David Souter said that
even if the words "under God" represented religion "in actual practice, it's an affirmation in the mindset of a civic exercise."

Souter added the Pledge "is so tepid, so diluted, far from a compulsory prayer."

"God is so generic in this context as to be a neutral" expression of belief, continued Justice Stephen Breyer.
It seems to me that the Justices have missed - or perhaps ignored - their own point. The phrase "under God" was inserted in the pledge in 1954, specifically and avowedly to declare the US a theist nation in opposition to the official atheism of the Soviet Union. How is that not a government endorsement of religion?

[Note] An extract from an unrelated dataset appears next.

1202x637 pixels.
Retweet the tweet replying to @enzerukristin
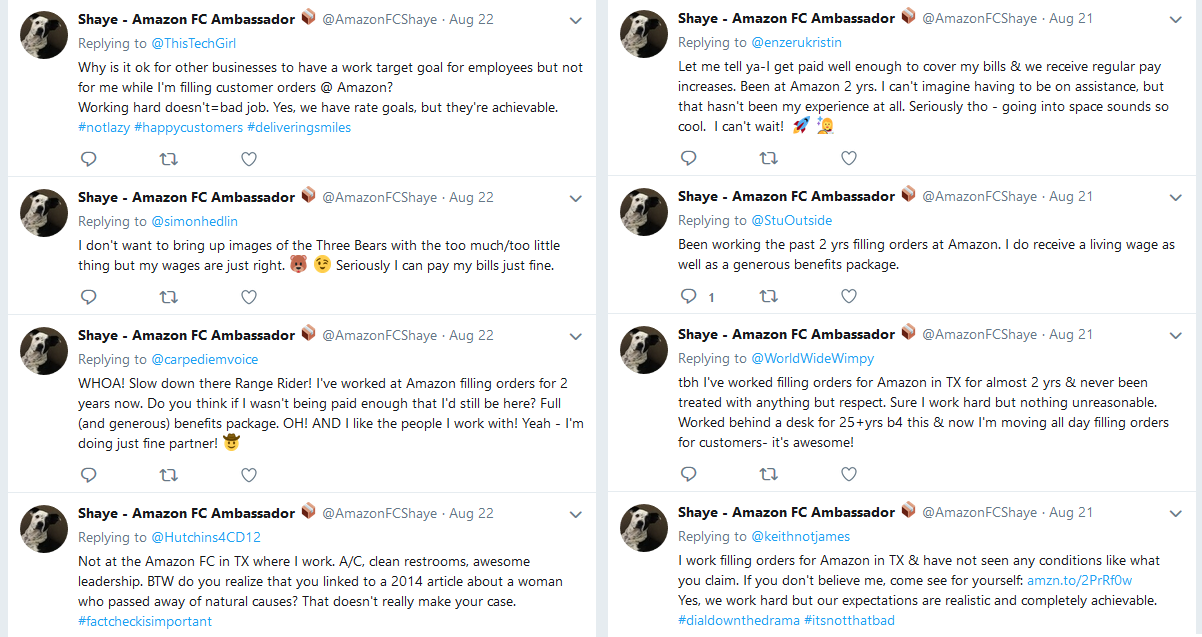pyautogui.click(x=768, y=157)
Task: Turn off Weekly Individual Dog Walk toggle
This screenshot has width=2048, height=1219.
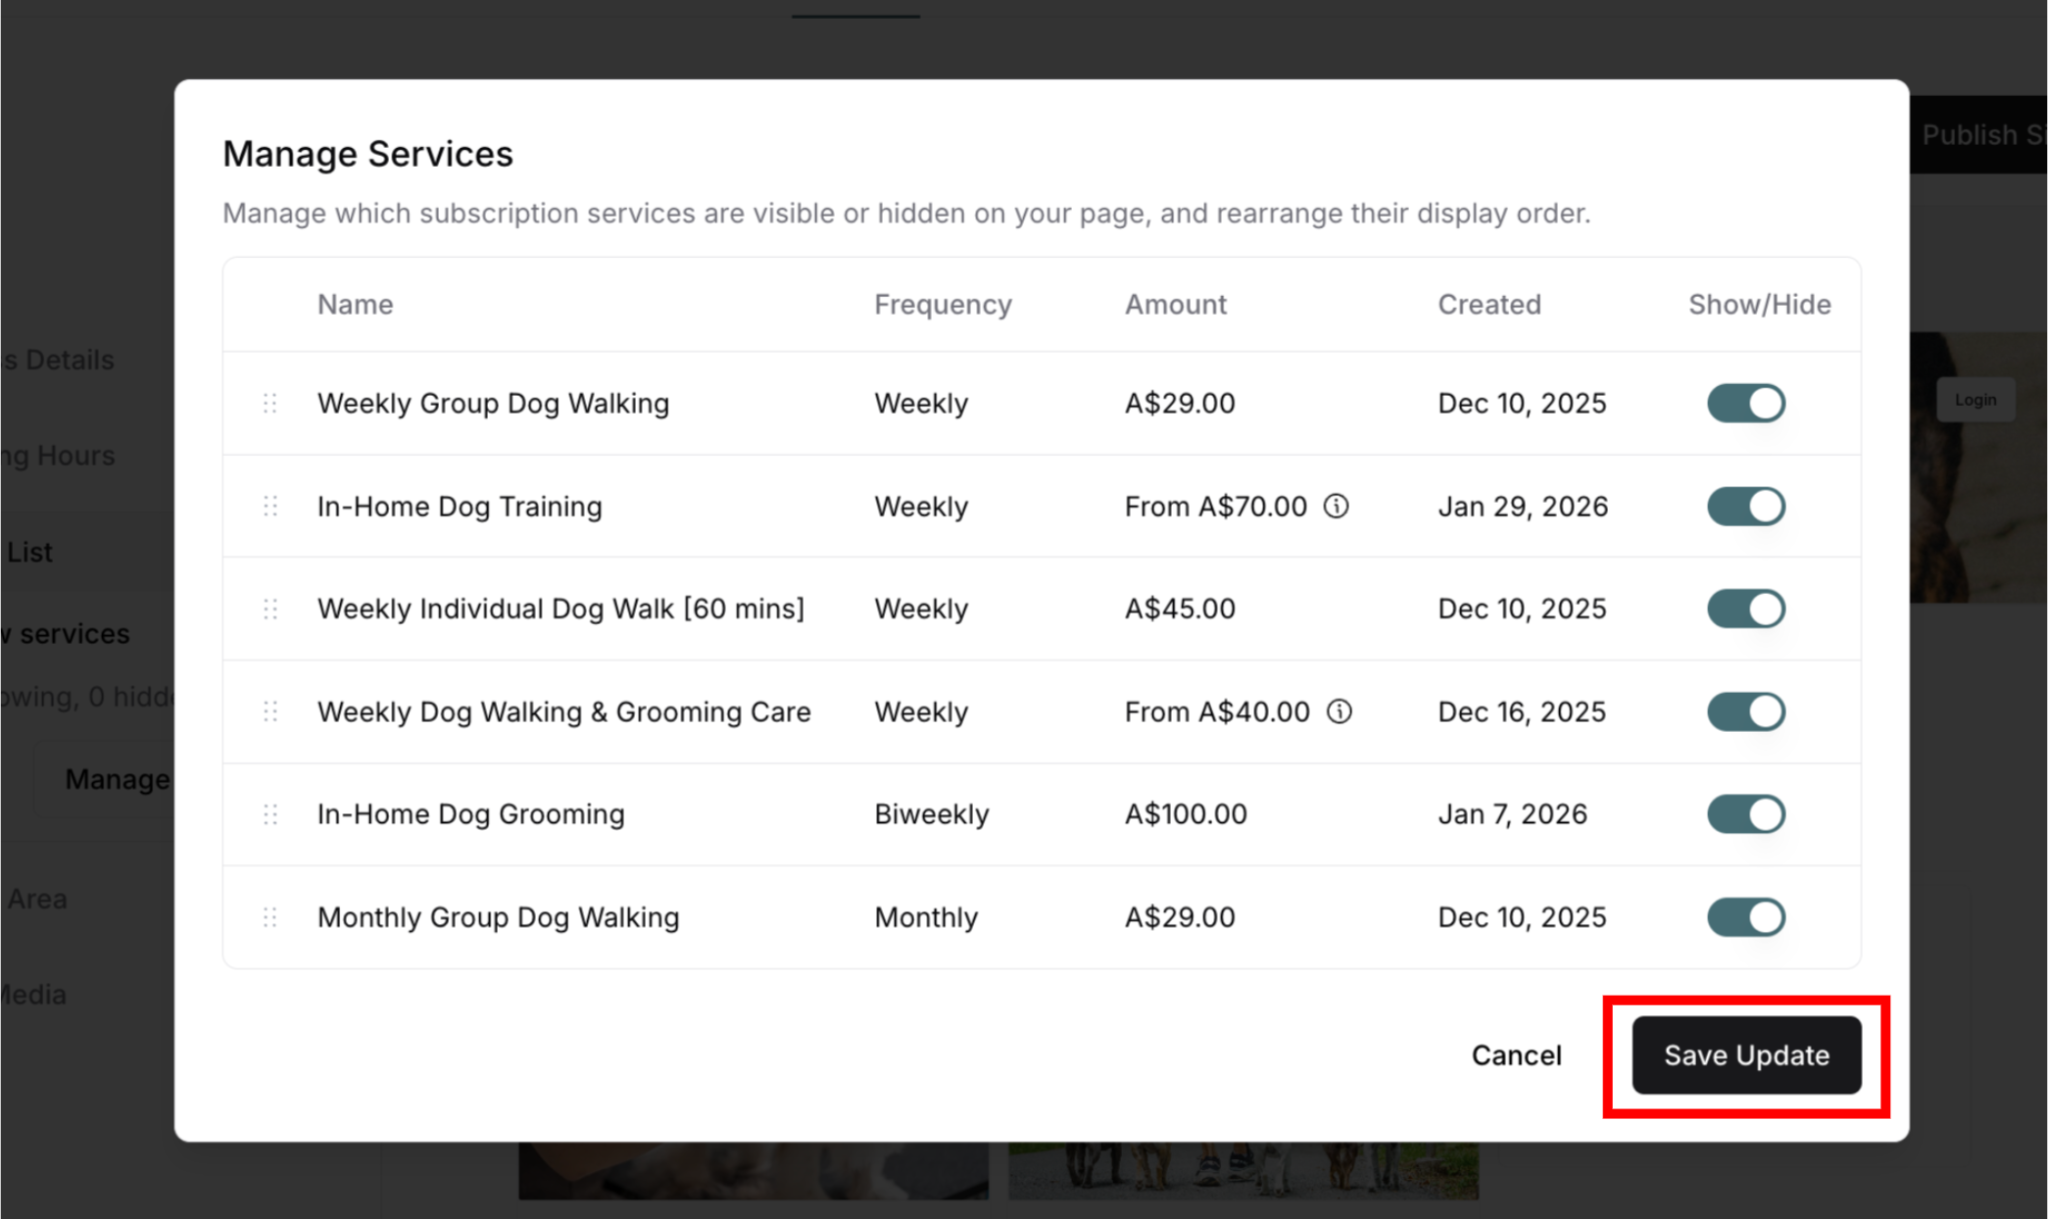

Indeed, the comments reflect that, when they insist that the phrase "under God" is simply "a civic exercise." The famed "wall of separation" between church and state is not only supposed to prevent government from favoring one religion over another, it's supposed to prevent government from favoring religion over non-religion.

In fact, that was the basis of two Supreme Court decisions during the Vietnam War that expanded the basis for declaring conscientious objector status in the draft. That status was available to those who showed "by religious training and belief" that they were opposed to warfare. In Seeger v. US (1965) the Court found that any belief, even if unorthodox, fit the description if it occupied the same sort of central place in a person's life that traditional religions did. In Welsh v. US (1970), the Court made explicit what was implicit in Seeger, that even philosophical and moral beliefs that were expressly non-religious could still qualify for CO status if sincerely held. To do otherwise, the Court reasoned, would be to favor one sort of belief, one based on a "higher power," over another sort, which was not. That, the Court found, was an affront to the First Amendment.

So how is it that the phrase "under God" does not offer that same kind of affront? The issue here is not whether or not a student can be forced to say it (or say the pledge at all, for that matter); they can't. The question, it seems to me, is whether a "civic exercise" that expressly favors a belief in a singular deity over nonbelief can fail to be regarded as government endorsement of religion, and whether it "sounds like a prayer" or not - you'll pardon the expression - be damned.

What the Court will do is of course unknown. Antonin "I'm here for my friends" Scalia has recused himself because he earlier expressed the opinion in a speech that it's not a matter for the courts, raising the possibility of a 4-4 tie. That would leave the decision standing in the 9th Circuit but not affect other areas. I really, really doubt that will happen, one because I don't imagine half of this crew agreeing to challenge the expression "under God" and two because if there is any chance of that, they have the easy out of a lack of legal standing on Newdow's part: He never actually adopted the girl so there is a serious and legitimate legal question of his right to sue on her behalf.

In the immediate case, what I think the Court will do is overturn the lower court decision, much to the relief of the right wing (and many liberals terrified of the notion of any other decision being used to brand them "anti-religion," no matter their actual thoughts on the case). What I think it should do is declare the phrase "under God" unconstitutional and order its removal.

And I'll say one other thing here: In one sense, despite this lengthy post, on a purely personal level it doesn't matter to me one way or the other, because I reject the pledge altogether. I do not pledge my allegiance to flags. And I do not pledge my allegiance to nation-states or the governments that run them. I pledge my allegiance to principles, to ideals, and to the people those principles and ideals are to serve. "I pledge allegiance to liberty and justice for all." Everything in between should be dumped.